start Text

Types of Data
It is important to understand the different types of data, what they store, and where they are stored for the audit or risk management purposes.
User Data
The user data consists of contextual information for the user such as when was the first time they were seen, when was the last time they were seen, and it keeps track of where the user is in the conversational flow. This data is required to conduct a fluid multi-turn conversation.
Every user that interacts with the system will be considered an anonymous user and have a record generated, either by studio or the channel, in a user database for them. All users are considered anonymous until they willingly disclose some type of personal identifying information either through an account link, permission grant or direct user input.
User Data Collected
The following is collected on every user, the text in bold corresponds to the key (or column) that the data is stored.
Key | Description |
---|---|
userId | Random alphanumeric code, generated by the user’s current channel. |
createdTimestamp | When a user with the provided userId was first seen |
lastActiveTimestamp | When the user was last seen |
currentHandler | Reference to the user’s current state within the conversation |
previousHandler | Reference to the user’s previous state within the conversation |
previousResponse | What was last communicated to the user, used when the user asks to repeat what was said |
unknownInputs | How many times the user has said something that is not understood by the assistant |
This list is not exhaustive as you may choose to add additional information about the user to it's database entry.

end Text
start Data section

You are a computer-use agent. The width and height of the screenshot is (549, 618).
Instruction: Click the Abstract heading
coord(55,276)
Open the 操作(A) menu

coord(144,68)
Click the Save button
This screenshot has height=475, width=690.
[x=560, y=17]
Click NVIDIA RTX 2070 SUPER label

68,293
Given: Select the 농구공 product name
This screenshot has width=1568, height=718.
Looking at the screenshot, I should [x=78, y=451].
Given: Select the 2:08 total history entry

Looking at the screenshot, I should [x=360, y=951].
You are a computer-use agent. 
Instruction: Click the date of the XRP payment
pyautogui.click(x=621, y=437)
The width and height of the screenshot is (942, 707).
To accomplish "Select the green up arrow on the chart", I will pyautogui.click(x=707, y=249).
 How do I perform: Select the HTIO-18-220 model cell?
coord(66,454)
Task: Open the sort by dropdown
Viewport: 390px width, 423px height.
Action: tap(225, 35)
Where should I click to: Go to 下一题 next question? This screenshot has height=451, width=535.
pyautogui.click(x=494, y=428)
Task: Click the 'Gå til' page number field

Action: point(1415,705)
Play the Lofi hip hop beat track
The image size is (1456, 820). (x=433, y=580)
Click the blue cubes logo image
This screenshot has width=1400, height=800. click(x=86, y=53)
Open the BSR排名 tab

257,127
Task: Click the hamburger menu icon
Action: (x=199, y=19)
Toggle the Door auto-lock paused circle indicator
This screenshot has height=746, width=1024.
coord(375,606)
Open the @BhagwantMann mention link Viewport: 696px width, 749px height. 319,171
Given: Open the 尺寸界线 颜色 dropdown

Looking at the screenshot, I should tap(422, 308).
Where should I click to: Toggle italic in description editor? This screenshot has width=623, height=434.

end Data section

■ Short problem:
Continue the passage on what a conversational assistant stores about its users, picking up after its final sentence.

■ Task output:
Optional User Data Collected
The following is optional and only provided voluntarily by the user:
Key | Description |
---|---|
phoneNumber | The user’s phone number. This is only needed when the user is on a voice channel and wants to be contacted by a customer support representative. |
The user’s email. This is only needed on some channels when escalation is needed | |
name | The user’s name. |
Storage Location - Customer Infrastructure
This data is stored on the customer's infrastructure, typically in a document store such as AWS DynamoDB. This data may contain PII and should have restricted access.
System Logs
Information generated by the application(s), platform and infrastructure during execution. This information is used to evaluate and measure the applications performance as well as investigate and debug any issues that may occur.
These are generated directly from the application through console statements and then are gathered by the platform the application runs on. These are then made available to view by the platform provider. Additionally, the platform itself will generate logs containing performance and relevant billing information to track platform usage.
System logs typically have a configurable level of verbosity ranging from debug, which is the most verbose, to error only which is least verbose. At these higher levels of verbosity, it is possible to start logging information that contains some level personally identifiable information.
Storage Location - Customer Infrastructure
This data is stored on the customer's infrastructure, typically a log management system that the cloud platform provides such as AWS CloudWatch.
It is possible at higher levels of verbosity to log the raw requests, which may contain the user’s phone number in a deconstructed form. For this reason, in most circumstances log files should have restricted access unless they are thoroughly scrubbed of any PII.
OC Studio Events
Similar to logs however much more structured and designed to be tracked for not just debugging but also analytics purposes.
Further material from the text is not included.